Andreas Prittwitz, el sustituto

Por José An. Montero

Wave in Tempo. 6 de agosto de 2020. Noches en los Jardines del Real Alcázar de Sevilla. Miriam Hontana (violín barroco), Ismael Campanero (violone) y Andreas Prittwitz (saxo alto, clarinete, flautas)

Asistimos a los conciertos de música clásica con la devoción y el hastío del que va a una ceremonia donde casi todo está previsto de antemano, escrito en un libro inmutable y en las que debemos limitarnos al espacio reservado para los aplausos para mostrar o no nuestra conformidad. Reproducimos un ritual del que hemos alejado cualquier otro elemento que no sea el disfrute silencioso casi místico en el que debemos estar atentos a responder en el momento adecuado en la forma adecuada. 

A veces se agradece que las partituras se caigan, la tablet se reinicie, que alguien se duerma y ronque, que un intérprete tropiece o que el director de orquesta sea poseído por un espíritu juguetón y confunda a la orquesta con sus instrucciones. O como ocurrió anoche en el concierto de Wave in Tempo en las Noches en los Jardines del Real Alcázar de Sevilla, que un flautista sustituya a un violonchello barroco en un trío de cuerda, que el día de más calor se levante el viento y disperse las partituras por el escenario, que una bandada de patos quiera intervenir en la composición con sus graznidos o que el vigilante de que todo el mundo lleve la mascarilla y no haga fotos esté más entretenido disfrutando del concierto molestando constantemente por el patio de butacas lanzando amonestaciones como si fuera un colegio. 

Qué maravilla fue ver volar la partitura de Marizápalos y Españoletas por los jardines de este palacio real, Miriam Hontana levantándose violín en ristre persiguiéndolas, Andreas Prittwitz tratar de pisarlas para que no sigan volando mientras improvisa con su flauta sobre la base de bajos del violone de Ismael Campanero. Ver como la música clásica rompe su corsé y se libera, cómo vuela libre y el músico trata de bailar con ella, sentirla y no meramente interpretarla. 

No puede haber momento más ilustrativo que este para comprender la manera de entender la música clásica de saxofonista Andreas Prittwitz, que acudió como sustituto del violencellista Alejandro Saúl Martínez, en una pirueta genial para los afortunados que completaron el cincuenta por ciento del aforo permitido en los jardines del Real Alcázar de Sevilla, junto al cenador de Carlos I y con el naranjo centenario de Pedro I como testigo. 

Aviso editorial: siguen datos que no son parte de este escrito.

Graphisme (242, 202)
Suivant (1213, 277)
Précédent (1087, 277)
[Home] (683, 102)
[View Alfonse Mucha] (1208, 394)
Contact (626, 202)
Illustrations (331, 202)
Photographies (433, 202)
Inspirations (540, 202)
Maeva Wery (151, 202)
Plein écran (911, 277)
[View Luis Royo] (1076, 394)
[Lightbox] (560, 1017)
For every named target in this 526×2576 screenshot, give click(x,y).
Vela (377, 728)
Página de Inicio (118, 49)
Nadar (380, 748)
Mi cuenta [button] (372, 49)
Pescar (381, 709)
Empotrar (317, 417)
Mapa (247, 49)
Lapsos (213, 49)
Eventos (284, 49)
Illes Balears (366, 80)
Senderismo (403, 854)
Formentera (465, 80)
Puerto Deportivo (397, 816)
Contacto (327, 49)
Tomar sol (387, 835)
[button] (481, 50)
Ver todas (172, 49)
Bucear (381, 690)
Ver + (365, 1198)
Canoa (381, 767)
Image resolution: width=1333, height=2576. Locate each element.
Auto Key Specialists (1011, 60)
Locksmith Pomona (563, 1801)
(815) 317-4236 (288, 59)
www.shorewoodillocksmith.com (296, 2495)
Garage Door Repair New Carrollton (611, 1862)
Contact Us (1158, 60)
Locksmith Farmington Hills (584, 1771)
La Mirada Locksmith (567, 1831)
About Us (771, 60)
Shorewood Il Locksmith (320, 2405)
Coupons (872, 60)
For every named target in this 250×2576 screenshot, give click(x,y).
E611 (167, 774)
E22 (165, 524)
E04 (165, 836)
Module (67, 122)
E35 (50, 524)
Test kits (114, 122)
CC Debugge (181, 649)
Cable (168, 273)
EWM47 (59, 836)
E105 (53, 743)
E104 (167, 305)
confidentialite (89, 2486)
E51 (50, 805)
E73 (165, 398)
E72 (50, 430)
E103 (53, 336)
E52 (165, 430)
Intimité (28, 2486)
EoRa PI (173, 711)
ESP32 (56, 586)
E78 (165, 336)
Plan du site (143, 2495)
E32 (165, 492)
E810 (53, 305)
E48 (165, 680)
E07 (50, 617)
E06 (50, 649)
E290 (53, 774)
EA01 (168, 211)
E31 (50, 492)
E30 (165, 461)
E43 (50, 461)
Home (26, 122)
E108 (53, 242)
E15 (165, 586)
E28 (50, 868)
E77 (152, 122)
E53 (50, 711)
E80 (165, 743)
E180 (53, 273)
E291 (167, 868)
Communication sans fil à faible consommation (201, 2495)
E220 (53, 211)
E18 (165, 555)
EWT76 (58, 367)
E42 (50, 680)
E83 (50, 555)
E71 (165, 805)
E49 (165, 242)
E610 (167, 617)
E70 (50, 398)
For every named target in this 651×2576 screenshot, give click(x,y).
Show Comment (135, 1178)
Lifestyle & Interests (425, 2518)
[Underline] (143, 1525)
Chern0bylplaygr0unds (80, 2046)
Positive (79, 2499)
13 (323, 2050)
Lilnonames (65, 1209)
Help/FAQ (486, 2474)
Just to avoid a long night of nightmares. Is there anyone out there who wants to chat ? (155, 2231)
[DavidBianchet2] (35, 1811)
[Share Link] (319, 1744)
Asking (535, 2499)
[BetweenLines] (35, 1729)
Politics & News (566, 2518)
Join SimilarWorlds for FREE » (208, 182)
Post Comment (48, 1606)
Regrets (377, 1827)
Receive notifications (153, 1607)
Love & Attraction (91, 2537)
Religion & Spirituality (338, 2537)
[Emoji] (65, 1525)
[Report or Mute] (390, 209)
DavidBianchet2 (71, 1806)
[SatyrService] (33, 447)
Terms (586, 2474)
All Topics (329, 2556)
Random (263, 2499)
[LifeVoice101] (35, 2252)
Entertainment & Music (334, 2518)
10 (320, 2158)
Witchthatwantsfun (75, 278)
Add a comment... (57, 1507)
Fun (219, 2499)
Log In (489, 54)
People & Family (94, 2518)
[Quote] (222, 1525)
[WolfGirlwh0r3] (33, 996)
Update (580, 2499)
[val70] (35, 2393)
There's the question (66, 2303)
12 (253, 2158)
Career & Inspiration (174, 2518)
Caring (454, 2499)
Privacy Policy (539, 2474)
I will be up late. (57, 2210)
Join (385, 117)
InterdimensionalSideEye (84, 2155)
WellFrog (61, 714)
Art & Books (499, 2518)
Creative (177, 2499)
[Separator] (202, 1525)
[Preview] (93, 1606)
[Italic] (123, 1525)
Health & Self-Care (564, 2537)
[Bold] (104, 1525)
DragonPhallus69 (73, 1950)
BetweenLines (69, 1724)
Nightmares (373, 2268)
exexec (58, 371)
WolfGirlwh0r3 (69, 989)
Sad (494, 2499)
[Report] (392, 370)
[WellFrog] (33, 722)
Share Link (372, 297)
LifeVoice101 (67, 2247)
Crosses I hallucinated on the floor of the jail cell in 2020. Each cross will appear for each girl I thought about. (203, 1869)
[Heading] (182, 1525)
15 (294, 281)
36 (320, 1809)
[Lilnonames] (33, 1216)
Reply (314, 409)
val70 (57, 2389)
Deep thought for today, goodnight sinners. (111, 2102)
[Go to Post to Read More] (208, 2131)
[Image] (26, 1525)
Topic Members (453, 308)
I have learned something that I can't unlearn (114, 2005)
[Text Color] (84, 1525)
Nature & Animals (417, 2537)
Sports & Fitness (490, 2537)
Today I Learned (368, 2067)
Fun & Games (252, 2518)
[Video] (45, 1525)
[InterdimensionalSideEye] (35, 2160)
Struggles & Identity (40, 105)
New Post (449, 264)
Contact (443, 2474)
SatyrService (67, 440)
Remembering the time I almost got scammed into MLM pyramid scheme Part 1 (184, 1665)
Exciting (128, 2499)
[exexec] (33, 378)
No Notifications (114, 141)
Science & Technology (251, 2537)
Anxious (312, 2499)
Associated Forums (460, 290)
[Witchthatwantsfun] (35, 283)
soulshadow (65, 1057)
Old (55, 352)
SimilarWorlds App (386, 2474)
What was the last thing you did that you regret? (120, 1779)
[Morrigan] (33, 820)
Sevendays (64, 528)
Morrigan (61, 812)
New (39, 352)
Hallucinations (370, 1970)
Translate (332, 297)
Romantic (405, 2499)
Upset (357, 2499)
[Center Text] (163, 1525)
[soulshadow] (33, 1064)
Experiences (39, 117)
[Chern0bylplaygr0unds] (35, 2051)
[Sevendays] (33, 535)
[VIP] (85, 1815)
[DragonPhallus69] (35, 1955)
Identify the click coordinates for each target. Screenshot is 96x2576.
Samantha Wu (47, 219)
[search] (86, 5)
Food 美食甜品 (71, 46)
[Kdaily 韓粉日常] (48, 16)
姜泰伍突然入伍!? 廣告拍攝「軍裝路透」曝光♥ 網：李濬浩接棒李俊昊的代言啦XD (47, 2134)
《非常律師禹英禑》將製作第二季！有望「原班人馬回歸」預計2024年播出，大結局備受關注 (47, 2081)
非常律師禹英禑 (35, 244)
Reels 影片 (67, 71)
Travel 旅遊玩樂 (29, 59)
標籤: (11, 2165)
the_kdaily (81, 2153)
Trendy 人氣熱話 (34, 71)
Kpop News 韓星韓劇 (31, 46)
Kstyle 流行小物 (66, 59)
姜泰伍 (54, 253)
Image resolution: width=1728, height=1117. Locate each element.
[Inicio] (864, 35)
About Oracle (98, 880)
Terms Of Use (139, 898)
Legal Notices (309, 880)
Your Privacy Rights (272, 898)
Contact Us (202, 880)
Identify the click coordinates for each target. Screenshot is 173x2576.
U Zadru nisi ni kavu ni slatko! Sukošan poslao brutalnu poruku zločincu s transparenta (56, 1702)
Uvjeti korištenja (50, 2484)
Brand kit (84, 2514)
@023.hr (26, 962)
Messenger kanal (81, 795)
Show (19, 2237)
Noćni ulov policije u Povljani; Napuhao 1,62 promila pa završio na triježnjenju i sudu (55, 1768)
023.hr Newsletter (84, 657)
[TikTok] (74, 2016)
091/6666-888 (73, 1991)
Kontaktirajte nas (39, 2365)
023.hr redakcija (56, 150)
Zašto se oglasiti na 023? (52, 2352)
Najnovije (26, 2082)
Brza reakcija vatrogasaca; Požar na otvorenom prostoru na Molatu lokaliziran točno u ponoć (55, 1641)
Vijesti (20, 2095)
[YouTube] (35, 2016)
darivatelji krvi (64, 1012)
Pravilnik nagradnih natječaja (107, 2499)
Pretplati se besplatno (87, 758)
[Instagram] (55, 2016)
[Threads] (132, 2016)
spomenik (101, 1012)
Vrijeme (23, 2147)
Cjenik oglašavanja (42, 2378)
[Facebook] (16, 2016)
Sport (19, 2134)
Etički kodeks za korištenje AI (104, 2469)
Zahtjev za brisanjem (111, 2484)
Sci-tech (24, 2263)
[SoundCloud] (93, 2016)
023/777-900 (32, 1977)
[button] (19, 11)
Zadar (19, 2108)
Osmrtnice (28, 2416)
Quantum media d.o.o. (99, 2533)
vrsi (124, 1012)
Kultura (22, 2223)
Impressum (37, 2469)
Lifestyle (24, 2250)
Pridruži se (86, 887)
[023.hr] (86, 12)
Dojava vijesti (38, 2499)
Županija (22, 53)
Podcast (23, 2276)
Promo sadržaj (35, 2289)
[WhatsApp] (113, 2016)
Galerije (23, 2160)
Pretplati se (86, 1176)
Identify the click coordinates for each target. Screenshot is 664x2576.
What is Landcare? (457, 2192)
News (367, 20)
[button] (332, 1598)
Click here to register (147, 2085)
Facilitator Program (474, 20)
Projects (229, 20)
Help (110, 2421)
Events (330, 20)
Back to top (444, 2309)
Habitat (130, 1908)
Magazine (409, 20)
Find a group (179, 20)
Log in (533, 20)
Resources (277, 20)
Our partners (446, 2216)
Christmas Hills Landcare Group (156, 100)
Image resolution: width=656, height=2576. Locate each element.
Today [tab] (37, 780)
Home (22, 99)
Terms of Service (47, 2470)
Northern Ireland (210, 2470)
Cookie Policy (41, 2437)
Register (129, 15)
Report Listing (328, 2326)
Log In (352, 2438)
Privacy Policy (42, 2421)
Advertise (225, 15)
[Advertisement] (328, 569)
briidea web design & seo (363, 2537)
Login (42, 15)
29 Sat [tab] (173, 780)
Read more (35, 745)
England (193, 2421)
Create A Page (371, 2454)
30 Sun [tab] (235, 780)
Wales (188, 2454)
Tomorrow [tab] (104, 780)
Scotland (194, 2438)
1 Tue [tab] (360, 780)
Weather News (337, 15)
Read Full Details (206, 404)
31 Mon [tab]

Ni el calor, ni los mosquitos, ni la cansina charla de algunos, ni la tozudez que tuvieron que ser devueltos a los corrales por los tres avisos con la mascarilla, ni sobre, todo la rigidez con la que acudimos a los conciertos de música clásica, pudieron con esta maravillosa propuesta del trío Wave in Tempo en el que se atreven a desacralizar la música clásica con algunas líneas de improvisación. 

Un recorrido por la música de la península ibérica de los últimos quinientos años desde unas folías del siglo XV hastas el Capricho Vasco de Pablo Sarasate, ya en el siglo XIX, que a pesar de estar compuesto por música culta está influida e influye en la música popular, sin que, en muchas ocasiones, sepamos qué fue antes, si el huevo o el gazpacho. Para finalizar, una versión instrumental casi jazzística de “El Vito”, en los que la joven Miriam Hontana murió de vergüenza cantando la coplilla “Yo no quiero que me mires/que me pongo colorá…”. Nunca se cantó con tan poca voz, pero con tanta gracia y tanta verdad.